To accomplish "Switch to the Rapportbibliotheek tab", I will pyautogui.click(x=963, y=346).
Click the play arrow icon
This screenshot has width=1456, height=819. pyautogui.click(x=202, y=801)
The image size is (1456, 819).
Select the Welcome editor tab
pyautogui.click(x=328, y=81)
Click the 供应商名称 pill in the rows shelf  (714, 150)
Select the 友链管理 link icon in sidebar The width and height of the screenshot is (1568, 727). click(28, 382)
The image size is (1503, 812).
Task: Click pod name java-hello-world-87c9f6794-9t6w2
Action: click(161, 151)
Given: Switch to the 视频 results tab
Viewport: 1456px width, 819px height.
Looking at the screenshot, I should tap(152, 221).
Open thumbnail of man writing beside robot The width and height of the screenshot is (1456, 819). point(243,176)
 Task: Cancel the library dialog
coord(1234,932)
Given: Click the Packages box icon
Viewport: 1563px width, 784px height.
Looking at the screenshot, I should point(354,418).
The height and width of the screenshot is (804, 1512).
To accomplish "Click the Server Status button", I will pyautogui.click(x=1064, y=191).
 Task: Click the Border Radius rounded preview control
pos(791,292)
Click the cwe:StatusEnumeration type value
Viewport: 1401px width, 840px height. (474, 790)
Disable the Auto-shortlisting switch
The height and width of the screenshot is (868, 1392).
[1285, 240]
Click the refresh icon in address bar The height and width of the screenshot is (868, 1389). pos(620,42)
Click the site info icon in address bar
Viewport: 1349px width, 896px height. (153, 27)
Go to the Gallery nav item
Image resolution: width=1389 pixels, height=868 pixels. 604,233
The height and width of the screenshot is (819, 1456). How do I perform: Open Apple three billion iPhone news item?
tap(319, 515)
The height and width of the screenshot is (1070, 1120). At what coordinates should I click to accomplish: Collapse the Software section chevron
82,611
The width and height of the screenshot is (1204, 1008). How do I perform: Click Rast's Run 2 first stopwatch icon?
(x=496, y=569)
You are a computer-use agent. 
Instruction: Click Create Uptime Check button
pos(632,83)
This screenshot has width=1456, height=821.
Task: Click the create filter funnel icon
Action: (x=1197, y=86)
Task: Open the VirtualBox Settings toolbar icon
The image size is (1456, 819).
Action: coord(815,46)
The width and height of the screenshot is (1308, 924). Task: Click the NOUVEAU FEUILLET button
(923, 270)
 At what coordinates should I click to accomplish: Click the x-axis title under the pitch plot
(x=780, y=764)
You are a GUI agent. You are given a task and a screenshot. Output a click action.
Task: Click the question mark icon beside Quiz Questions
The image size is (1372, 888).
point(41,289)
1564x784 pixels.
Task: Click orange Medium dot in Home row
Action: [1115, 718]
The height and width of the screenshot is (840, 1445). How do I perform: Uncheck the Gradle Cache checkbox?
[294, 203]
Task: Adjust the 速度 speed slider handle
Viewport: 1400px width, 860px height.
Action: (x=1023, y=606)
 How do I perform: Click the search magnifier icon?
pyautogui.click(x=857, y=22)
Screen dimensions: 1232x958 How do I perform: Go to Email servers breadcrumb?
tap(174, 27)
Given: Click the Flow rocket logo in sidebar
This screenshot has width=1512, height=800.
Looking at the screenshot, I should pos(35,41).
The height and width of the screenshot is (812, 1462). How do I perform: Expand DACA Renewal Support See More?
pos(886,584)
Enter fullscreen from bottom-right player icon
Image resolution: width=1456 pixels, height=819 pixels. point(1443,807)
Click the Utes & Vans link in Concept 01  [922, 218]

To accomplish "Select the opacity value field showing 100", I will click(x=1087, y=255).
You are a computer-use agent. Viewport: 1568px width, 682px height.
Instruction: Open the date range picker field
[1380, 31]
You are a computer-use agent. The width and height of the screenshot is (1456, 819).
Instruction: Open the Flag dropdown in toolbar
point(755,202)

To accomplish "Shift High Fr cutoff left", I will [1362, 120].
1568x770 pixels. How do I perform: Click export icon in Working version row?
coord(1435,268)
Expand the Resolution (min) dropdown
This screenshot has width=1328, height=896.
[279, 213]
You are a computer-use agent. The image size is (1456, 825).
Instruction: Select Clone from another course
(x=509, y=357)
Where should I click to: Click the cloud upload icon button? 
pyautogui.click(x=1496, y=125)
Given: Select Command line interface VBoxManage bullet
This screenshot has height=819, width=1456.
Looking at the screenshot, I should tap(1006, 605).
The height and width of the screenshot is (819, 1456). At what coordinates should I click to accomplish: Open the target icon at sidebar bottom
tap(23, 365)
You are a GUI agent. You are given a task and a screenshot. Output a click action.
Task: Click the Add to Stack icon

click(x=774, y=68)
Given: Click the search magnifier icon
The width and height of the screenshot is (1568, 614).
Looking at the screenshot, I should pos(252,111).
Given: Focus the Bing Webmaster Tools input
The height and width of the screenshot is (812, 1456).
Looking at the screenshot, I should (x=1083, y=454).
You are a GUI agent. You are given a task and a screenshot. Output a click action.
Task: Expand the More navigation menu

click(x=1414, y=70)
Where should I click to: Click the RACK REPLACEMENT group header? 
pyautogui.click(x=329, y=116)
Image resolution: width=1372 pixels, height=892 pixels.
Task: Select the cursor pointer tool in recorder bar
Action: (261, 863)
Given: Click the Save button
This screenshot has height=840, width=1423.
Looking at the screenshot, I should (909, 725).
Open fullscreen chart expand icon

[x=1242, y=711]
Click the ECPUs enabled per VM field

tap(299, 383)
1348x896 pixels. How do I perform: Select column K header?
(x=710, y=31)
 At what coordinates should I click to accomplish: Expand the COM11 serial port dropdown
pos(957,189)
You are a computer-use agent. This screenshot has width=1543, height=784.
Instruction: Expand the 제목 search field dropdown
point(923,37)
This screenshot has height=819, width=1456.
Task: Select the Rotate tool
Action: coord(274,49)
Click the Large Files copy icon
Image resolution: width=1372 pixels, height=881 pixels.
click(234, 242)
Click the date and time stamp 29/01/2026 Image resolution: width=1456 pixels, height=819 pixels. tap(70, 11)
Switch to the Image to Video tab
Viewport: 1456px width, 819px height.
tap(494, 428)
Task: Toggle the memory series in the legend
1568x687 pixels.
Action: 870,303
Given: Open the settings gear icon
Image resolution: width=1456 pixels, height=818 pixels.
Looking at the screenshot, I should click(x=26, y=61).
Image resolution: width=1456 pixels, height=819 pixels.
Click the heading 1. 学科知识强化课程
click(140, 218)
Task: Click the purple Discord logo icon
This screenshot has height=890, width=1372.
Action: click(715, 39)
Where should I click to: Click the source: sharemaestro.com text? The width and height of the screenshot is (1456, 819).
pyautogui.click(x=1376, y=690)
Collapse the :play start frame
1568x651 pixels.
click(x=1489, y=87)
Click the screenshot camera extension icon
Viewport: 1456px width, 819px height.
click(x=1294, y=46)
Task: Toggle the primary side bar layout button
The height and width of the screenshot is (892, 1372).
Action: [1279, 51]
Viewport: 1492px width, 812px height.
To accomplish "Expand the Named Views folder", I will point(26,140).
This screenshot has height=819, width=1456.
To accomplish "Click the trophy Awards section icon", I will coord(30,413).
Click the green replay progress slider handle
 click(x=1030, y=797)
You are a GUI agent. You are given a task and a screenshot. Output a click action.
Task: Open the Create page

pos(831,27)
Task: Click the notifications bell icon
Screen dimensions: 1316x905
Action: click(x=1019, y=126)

════

Among the records above, extract exactly the lines from the line with "Click the refresh" to the line with "Task: Click the question", both lines included, and leave out the rest.

Click the refresh icon in address bar The height and width of the screenshot is (868, 1389). pos(620,42)
Click the site info icon in address bar
Viewport: 1349px width, 896px height. (153, 27)
Go to the Gallery nav item
Image resolution: width=1389 pixels, height=868 pixels. 604,233
The height and width of the screenshot is (819, 1456). How do I perform: Open Apple three billion iPhone news item?
tap(319, 515)
The height and width of the screenshot is (1070, 1120). At what coordinates should I click to accomplish: Collapse the Software section chevron
82,611
The width and height of the screenshot is (1204, 1008). How do I perform: Click Rast's Run 2 first stopwatch icon?
(x=496, y=569)
You are a computer-use agent. 
Instruction: Click Create Uptime Check button
pos(632,83)
This screenshot has width=1456, height=821.
Task: Click the create filter funnel icon
Action: (x=1197, y=86)
Task: Open the VirtualBox Settings toolbar icon
The image size is (1456, 819).
Action: coord(815,46)
The width and height of the screenshot is (1308, 924). Task: Click the NOUVEAU FEUILLET button
(923, 270)
 At what coordinates should I click to accomplish: Click the x-axis title under the pitch plot
(x=780, y=764)
You are a GUI agent. You are given a task and a screenshot. Output a click action.
Task: Click the question mark icon beside Quiz Questions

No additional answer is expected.